Cybele originated as an earth goddess worshipped in Asia Minor, primarily at Çatal Hüyük. She was known as Kubaba and was earliest depicted as an earth mother -- in plump and heavy forms. The name may be derivative of the local word for cube and may refer to a black meteorite that was associated with Her.

She was also shown seated on a throne flanked by leopards (see left). This form persisted later as well, though the Romans showed lions instead, and these were thought to represent the Goddess's male sons, consorts or priests. She became primarily associated with the concerns of women, protection against one's enemies, the healing of grave illnesses, guardianship of the dead, a granter of boons and a giver of the gift of prophecy.

The Greeks colonised Asia Minor after the Trojan War and found worship of the Goddess everywhere. She was absorbed into their mythology about the 8th century BCE , though not willingly at first. Various stories tell of how a priest of Cybele appeared in Athens attempting to spread the religion. He was killed by the locals by being thrown into a pit. A plague followed and they received an oracle bidding them to appease the murdered man. This they did by building the Metro on (temple of the Mother), which also served as a repository of laws.

Cybele became associated with Rhea and Demeter and was later identified with the former. Rhea was mother of Zeus and others and thus Cybele became known as "Mother of the Gods". She was also considered to rule over Mt Ida, near Troy. This later became important as we she see. Main centres of worship were Pessinus and Pergamum.

A main symbol of the Goddess was a black meteorite that resided either at Pessinus, Pergamum, or Mt. Ida. There seems little mention of a Gallae(1) at this time, though some mention of Corybantes and Metragytes, who were begging priests.

Cybele's Advent in Rome

About 213 BCE the Romans were fighting a war with Carthage. It was not going well and panic and uncertainty was the rule. Many superstitious ideas and practices were about that were not Roman in origin. This alarmed the Senate, and to reinstate order, they issued a decree that all books of prayers, prophecies and manuals for the sacrificial cult to be delivered to the city praetor. Nor was anyone to sacrifice in public or in a sacred place according to a new or foreign rite.

Now some of the families in Rome were descended from Trojan emigrants, and prided themselves in their supposed Trojan origin.
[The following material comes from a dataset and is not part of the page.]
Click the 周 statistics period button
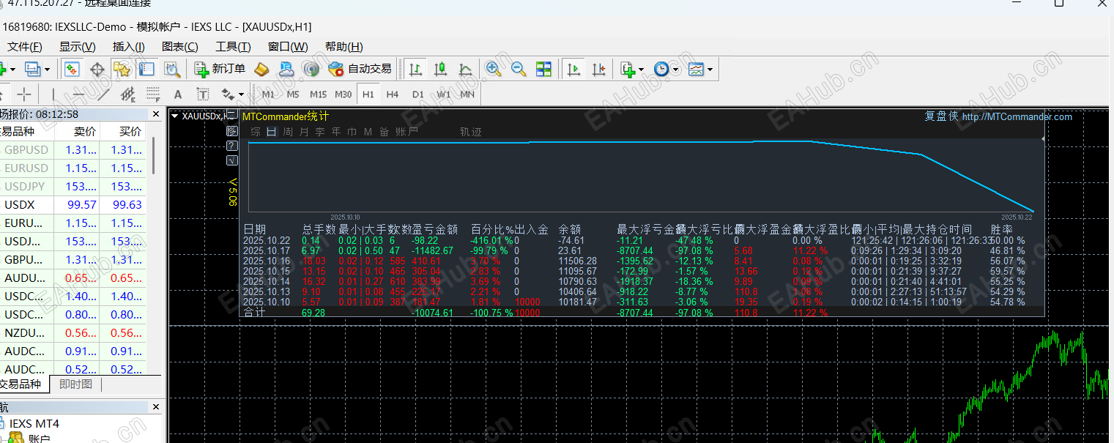The image size is (1114, 443). [x=286, y=132]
Rome was considered to be a "New Troy" by many, and thought that its fate might be dependent upon the Phrygian Goddess(2). The Sibylline books declared that "whenever a foreign enemy has invaded Italy, he can only be driven away and vanquished, if the Mother of Mount Ida is transferred from Pessinus to Rome".
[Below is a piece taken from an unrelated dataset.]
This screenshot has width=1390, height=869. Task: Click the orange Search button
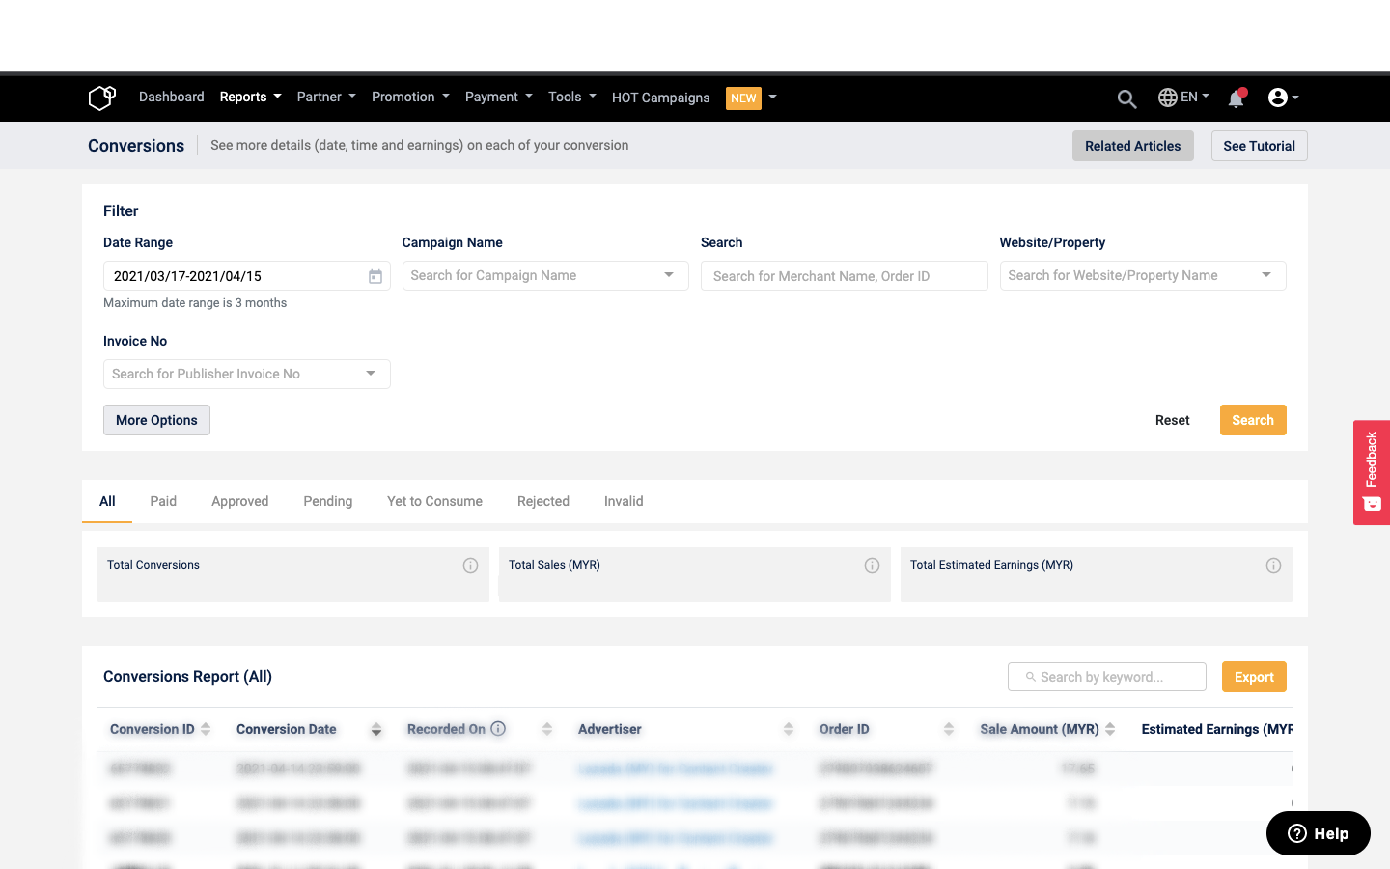click(1252, 420)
A delegation was sent to Delphi to consult the Oracle and then to Pergamun where the ruling King (then allied with Rome against Philip V of Macedon) gave them the statue and the black meteorite that personified Cybele. This was carried on a ship built of pine trees from Mt Ida, through Tenedos, Lesbos, the Cyclades, Euboea, Cythera, around Sicily and then to Ostia (chief port of Rome).

From Ostia the Goddess was taken by boat up the Tiber to Rome. There is a legend that the boat carrying the holy aerolith became stuck in the mud of the port which had begun to silt up. Then a young matron, whose reputation had been tarnished , removed her girdle and tied it to the boat, freeing it easily. From there Cybele was moved hand to hand by the matrons of Rome, to the Temple of Victoria until a Metro on was built in 191 BCE . The black meteorite was adapted as the head of the cult statue. Cybele, like Artemis of Ephesus, was a "black virgin".

Rise and fall of the Cult

Caesar Augustus later rebuilt this temple after it burnt down, and he acknowledged Cybele as chief divinity of the Roman Empire. Cybele's retinue included many priestesses, including Amazonian, transgendered female priest/esse/s as well as traditional masculine functionaries such as the dendrophori (tree-bearer) and cannophori (reed-bearer), and transgendered males known as the Gallae.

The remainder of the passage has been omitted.